→ **YOUR INSTRUCTIONS**
Look for the string "will" in the material below. Copy every line where you find it.

THE RECORDS section start

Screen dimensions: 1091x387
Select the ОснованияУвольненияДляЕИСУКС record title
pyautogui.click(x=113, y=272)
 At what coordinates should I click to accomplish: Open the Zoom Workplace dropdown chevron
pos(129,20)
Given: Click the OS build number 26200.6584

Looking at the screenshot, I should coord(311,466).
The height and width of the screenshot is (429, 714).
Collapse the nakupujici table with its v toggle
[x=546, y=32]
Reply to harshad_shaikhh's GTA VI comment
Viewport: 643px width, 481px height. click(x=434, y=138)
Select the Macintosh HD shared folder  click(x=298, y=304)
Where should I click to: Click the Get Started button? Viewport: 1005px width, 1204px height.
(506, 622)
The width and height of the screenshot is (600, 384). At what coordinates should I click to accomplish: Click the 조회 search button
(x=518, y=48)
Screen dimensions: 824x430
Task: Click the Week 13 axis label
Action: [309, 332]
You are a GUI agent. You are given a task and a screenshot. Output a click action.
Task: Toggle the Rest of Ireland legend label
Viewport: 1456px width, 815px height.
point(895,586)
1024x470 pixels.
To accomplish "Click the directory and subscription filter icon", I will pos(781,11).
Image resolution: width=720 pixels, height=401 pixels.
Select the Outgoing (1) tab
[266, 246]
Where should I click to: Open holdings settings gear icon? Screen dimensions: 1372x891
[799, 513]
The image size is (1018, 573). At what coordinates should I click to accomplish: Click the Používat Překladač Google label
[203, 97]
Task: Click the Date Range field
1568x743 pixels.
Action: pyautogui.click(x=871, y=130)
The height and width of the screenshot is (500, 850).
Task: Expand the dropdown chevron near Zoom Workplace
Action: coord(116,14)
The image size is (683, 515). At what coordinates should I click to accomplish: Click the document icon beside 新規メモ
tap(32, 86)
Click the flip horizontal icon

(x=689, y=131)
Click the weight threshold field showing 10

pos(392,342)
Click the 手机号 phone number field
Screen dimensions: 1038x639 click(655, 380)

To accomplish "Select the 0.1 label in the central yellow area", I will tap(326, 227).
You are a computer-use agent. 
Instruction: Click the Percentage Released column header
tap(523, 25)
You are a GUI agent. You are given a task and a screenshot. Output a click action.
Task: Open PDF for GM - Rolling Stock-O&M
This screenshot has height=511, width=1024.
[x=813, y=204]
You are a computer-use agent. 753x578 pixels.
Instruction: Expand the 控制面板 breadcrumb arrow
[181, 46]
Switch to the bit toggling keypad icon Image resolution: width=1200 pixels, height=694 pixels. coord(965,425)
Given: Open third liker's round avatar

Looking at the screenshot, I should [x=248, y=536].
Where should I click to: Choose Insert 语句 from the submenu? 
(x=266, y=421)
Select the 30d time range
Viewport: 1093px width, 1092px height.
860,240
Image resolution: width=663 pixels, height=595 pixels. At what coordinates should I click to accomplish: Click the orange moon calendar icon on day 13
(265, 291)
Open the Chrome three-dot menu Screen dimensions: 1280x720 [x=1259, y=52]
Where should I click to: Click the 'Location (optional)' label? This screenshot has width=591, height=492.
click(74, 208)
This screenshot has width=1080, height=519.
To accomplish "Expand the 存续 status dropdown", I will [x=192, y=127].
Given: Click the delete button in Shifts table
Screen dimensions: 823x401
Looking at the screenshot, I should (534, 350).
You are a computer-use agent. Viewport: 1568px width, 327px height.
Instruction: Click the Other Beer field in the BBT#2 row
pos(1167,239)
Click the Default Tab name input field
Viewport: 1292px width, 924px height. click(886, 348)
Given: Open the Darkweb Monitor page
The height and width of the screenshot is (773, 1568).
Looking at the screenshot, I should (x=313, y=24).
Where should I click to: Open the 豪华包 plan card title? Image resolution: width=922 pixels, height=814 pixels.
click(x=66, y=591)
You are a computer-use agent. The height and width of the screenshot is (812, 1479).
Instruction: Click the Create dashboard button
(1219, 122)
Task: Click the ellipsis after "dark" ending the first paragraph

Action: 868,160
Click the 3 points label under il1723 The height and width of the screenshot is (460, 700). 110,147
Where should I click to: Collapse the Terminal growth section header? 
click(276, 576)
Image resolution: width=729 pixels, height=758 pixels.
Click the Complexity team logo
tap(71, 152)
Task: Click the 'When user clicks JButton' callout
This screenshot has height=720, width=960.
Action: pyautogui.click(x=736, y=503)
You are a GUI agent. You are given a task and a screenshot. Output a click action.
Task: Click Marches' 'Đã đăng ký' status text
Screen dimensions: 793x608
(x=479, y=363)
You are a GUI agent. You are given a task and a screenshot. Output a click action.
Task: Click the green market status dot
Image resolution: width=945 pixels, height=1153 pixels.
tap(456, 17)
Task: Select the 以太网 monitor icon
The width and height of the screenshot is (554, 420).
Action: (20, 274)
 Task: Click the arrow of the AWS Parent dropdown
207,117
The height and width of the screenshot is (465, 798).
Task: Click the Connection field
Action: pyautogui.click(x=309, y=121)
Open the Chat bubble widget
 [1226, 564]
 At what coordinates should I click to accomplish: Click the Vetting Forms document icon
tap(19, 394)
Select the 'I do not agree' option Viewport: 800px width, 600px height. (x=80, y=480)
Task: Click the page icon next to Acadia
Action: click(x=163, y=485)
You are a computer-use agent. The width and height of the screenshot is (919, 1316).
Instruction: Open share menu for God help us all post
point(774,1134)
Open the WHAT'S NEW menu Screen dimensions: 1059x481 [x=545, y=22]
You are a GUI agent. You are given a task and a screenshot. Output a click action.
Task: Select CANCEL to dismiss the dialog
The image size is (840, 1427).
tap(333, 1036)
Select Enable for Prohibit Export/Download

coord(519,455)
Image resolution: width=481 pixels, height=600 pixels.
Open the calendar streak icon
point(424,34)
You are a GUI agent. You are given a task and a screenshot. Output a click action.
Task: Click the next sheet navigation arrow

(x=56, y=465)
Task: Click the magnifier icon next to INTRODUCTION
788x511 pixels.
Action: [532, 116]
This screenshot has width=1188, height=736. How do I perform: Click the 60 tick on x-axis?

THE RECORDS section end

→ **WRITTEN REPLY**
To accomplish "Click the directory and subscription filter icon", I will pos(781,11).
To accomplish "Select the 0.1 label in the central yellow area", I will tap(326, 227).
To accomplish "Expand the 存续 status dropdown", I will [x=192, y=127].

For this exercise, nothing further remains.